Berlin : „Da klebt noch ein Atom“

Vor 20 Jahren erlangte die städtische Strahlenmessstelle traurige Berühmtheit Noch heute kontrolliert sie, noch immer muss ihr Leiter Leute beruhigen

Christian van Lessen

Bernd Leps öffnet den „Castor“-Behälter, blickt auf einen braunen Brei: Tegeler Gefängniskost. Die zusammengestampfte Tagesration pro Häftling untersuchen Leps und seine Mitarbeiter regelmäßig als „Berliner Gesamtnahrung“. Diesmal sind in dieser Konservendose, die sie „Castor“ nennen, Buletten, Gemüse, Kartoffeln vermengt, Brot und Obst. Der Brei wird in den Labors durchgedreht, getrocknet, verbrannt und dann drei Tage lang in bleiummantelten Detektoren untersucht. Das Essen sei stets unbedenklich, sagt Leps, der die Berliner Strahlenmessstelle in Friedenau leitet. Sie kontrolliert routinemäßig. Das Strahlenschutzgesetz schreibt es so vor.

Ihre Labors erinnern an eine Küche. Da wird gestampft, gekocht, geschüttet, und wenn ein Rest in irgendeinem Topf übrig bleibt, frotzeln die Mitarbeiter: „Da klebt noch ein Atom.“ Die Tegeler Knastkost wird, wie auch das Essen aus Krankenhäusern, einmal monatlich stellvertretend für das Berliner Essen gemessen. Das ist organisatorisch am einfachsten.

Vor 20 Jahren war die Strahlenmessstelle stadtbekannt. Täglich wurden nach dem Reaktorunglück ihre Ergebnisse veröffentlicht. Über 1000 Proben im Monat wurden untersucht. Die West-Berliner kauften nach Messwerten ein, verschmähten fortan Pilze, Waldbeeren, Haselnüsse oder Wildschwein, das damals Cäsiumwerte von 147 Bequerel (Bq) pro Kilo aufwies – nach heutigen Erkenntnissen unbedenklich. Heute strahlt das Berliner Wildschwein mit 58 Bq.

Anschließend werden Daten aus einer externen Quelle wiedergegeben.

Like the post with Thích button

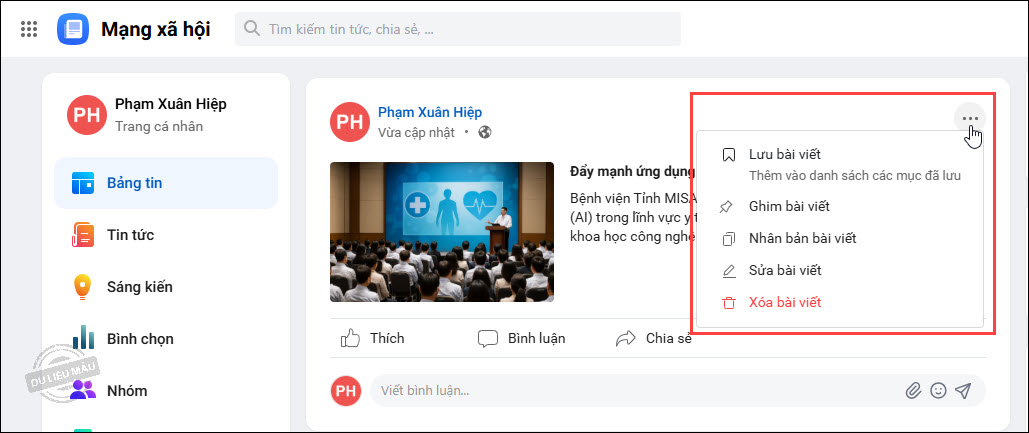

Die „Gesamtnahrung“, die regelmäßig untersucht wird, bringt es auf weit unter 1 Bq Cäsium 137 pro Tag und Person. Erst beim Grenzwert von mehr als 600 Bequerel müsste die Messstelle Alarm schlagen. Berliner Wildschwein mit Pilzen und Preiselbeeren würde Leps ohne Bedenken essen. Er ist Naturwissenschaftler, ein Mann der Zahlen und nachweisbaren Fakten – die hiesige Angst damals vor radioaktiver Verseuchung hat er nicht verstanden.

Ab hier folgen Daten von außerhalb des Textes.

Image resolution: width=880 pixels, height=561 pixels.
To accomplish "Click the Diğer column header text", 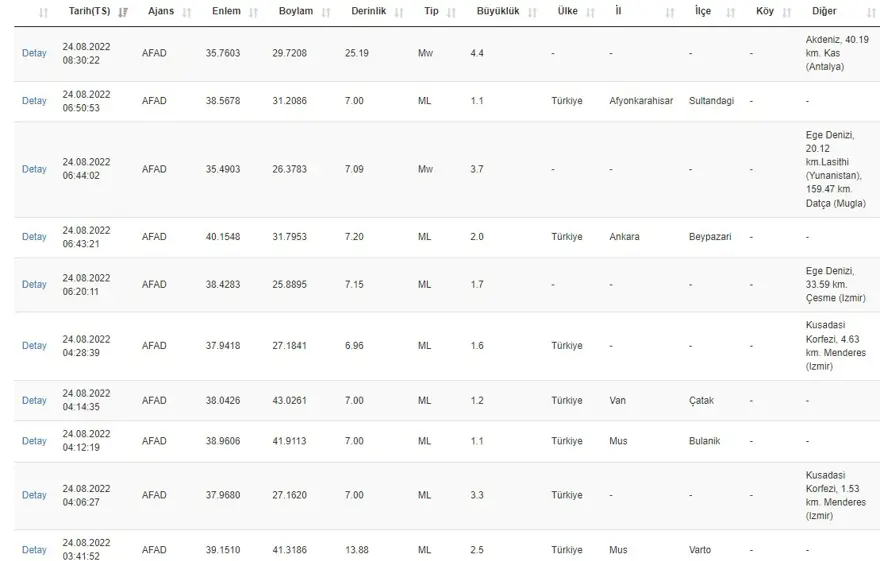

Er war 1986 Hochschulassistent, ein Tutor kam aus Angst vor den Folgen des Reaktorunfalls nicht aus dem Urlaub auf Teneriffa zurück. Leps blieb, ging als Chemiker zur Straßenmessstelle des Senats, die bis vor zwei Jahren an der Charlottenburger Soorstraße war. Jetzt sitzt sie, der Senatsverwaltung für Stadtentwicklung unterstellt, an der Rubens- Ecke Peter-Vischer-Straße in Friedenau. Im früheren Landesmedizinaluntersuchungsamt, das für den Umgang mit hochinfektiösen Krankheiten wie Pest und Cholera gebaut worden war. An der Eingangstür warnt kein Atomzeichen, nur der Satz: „Rauchst du noch oder lebst du schon?“ Der Chef ist Nichtraucher.

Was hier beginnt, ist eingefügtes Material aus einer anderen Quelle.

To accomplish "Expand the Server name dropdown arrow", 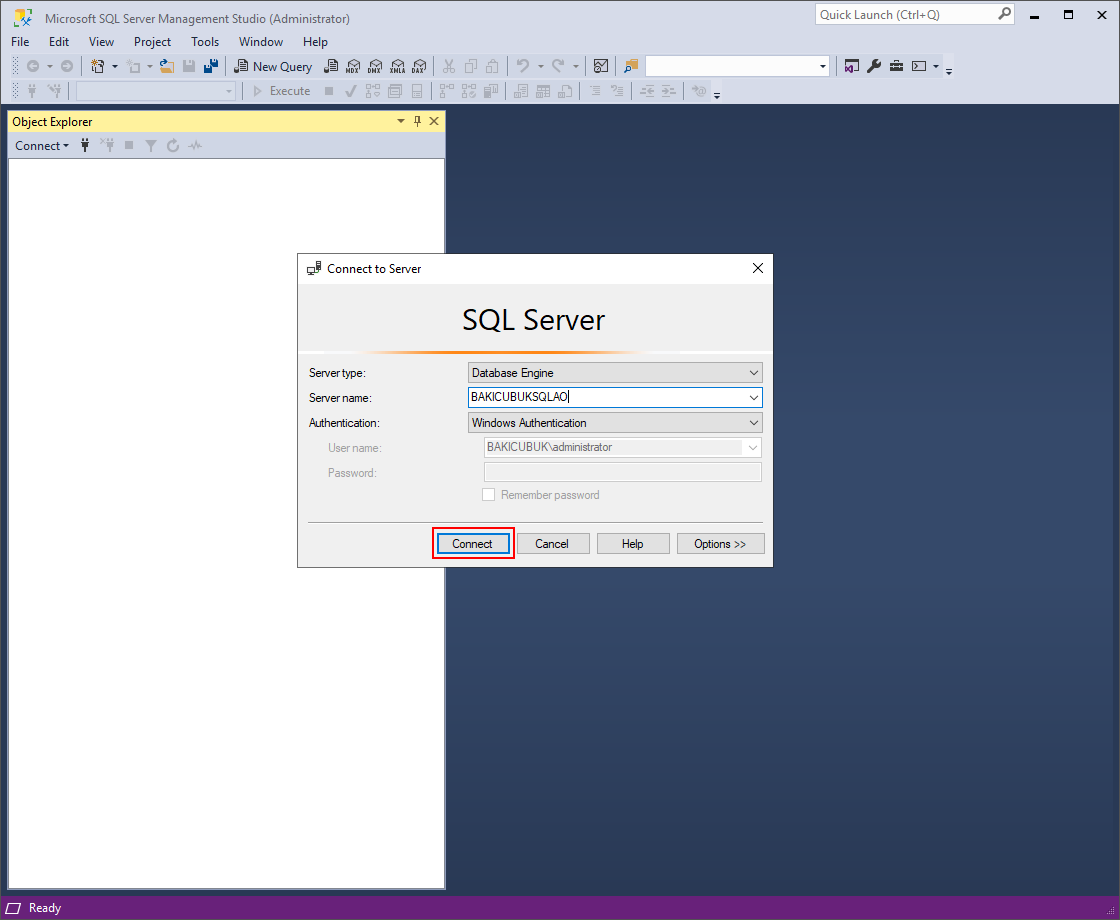I will tap(754, 397).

Nach Tschernobyl kamen viele Aufgeregte in die Messstelle, junge Mütter etwa, die Muttermilch untersuchen ließen und „dabei pafften wie die Blöden“, wie sich Leps erinnert. Oder es meldeten sich Bewohner undichter Dachgeschosse, die nach dem ersten Regen fürchteten, ihre Wohnung sei verstrahlt. Damals gab es noch keine gesetzlichen Grenzwerte. Die Messstelle wollte auf jeden Fall Panik vermeiden. Bis heute kommen Leute vorbei, die sich verstrahlt fühlen. Die Messstelle misst, versucht zu beruhigen. Und wenn das nicht hilft, empfiehlt sie den sozialpsychiatrischen Dienst. Kontrolliert werden vorrangig in Berlin hergestellte Lebensmittel, ferner Wasser-, Boden- und Pflanzenproben. Künstliche Radioaktivität, sagt Leps, war schon vor Tschernobyl im Essen, wegen jahrzehntelanger oberirdischer Atombombenversuche. Es gibt hin und wieder noch Schreckenswerte bis zu 40 000 Bequerel – von Wildschweinen in Bayern. Die Folgen von Tschernobyl aber waren nach Ansicht des Berliner StrahlenmessExperten für die Bevölkerung der Stadt sehr gering. Die Belastung glich der Strahlung bei einem Transatlantikflug.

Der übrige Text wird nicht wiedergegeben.